Press Releases

    SG/SM/8192
    10 April 2002

    "QUEST FOR DEVELOPMENT HAS REACHED A TURNING POINT",
    SECRETARY-GENERAL TELLS AUDIENCE IN ALCALÁ, SPAIN

    NEW YORK, 9 April (UN Headquarters) -- Following is the text of today’s address by Secretary-General Kofi Annan to the University of Alcalá, Spain:

    Thank you for the very fine words that you spoke about me and my organization. Let me say what a pleasure it is to be in Spain at this time for the World Assembly on Ageing. And let me stress how privileged I feel to receive an honorary degree from a distinguished institution.

    The links between Alcalá and the United Nations are strong indeed.The United Nations Educational, Scientific and Cultural Organization (UNESCO) has recognized this centuries-old seat of learning as a world heritage site. Even more important than the beautiful design of these historic buildings is what goes on inside them: you are spreading today's knowledge and training tomorrow's leaders.

    The Alcalá community is a fount of wisdom for yet another reason: the timeless work of the town’s most famous son, Miguel Cervantes. Don Quixote belongs to all times and all societies. Let me quote a line from that great work as a jumping-off point for my remarks today:

    "There are only two families in the world -- the Haves and the Have-nots", Cervantes wrote.

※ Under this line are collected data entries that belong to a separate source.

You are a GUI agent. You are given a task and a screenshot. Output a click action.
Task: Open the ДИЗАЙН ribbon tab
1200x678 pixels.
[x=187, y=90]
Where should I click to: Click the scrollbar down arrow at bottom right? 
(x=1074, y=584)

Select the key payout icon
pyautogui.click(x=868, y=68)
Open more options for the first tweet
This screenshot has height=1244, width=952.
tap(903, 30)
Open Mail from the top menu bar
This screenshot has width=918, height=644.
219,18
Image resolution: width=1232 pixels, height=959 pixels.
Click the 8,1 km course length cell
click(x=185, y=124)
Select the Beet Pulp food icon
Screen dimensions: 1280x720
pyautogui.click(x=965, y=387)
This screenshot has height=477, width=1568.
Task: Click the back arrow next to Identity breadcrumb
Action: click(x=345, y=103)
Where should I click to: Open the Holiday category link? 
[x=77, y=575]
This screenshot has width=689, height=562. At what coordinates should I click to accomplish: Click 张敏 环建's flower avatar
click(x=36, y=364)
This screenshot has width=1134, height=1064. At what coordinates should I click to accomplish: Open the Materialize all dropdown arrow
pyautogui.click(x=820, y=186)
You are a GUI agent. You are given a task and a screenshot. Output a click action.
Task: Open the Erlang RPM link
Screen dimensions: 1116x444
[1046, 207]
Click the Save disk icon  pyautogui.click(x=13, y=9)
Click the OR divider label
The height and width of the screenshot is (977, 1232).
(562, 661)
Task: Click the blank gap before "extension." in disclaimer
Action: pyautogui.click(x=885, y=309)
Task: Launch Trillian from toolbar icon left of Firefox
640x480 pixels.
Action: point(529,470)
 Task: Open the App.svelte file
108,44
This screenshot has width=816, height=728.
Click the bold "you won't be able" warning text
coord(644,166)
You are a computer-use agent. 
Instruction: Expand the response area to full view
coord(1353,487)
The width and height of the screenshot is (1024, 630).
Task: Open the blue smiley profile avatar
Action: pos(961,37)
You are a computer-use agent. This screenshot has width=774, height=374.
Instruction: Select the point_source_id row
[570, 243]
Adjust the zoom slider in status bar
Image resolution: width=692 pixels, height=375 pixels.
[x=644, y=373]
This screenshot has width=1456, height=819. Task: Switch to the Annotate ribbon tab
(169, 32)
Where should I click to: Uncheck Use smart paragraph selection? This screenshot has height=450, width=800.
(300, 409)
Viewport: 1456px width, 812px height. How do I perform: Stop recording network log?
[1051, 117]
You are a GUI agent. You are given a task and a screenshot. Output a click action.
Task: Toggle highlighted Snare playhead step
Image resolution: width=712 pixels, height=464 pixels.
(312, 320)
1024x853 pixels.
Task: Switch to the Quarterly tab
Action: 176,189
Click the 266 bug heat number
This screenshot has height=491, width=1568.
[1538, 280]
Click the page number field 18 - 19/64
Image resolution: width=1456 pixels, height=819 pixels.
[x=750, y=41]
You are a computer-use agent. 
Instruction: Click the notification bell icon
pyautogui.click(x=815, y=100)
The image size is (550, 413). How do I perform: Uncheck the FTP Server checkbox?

    Cervantes could have been speaking and writing about our own era, when some people enjoy fabulous wealth, while nearly half of the world’s population lives on less than $2 a day.

    Imagine limping through the days in servitude as a bonded labourer, or through long hours of backbreaking work in a field or unsafe factory.

    Imagine having to live in a one-room shack underneath an expressway, with no clean water and no electricity.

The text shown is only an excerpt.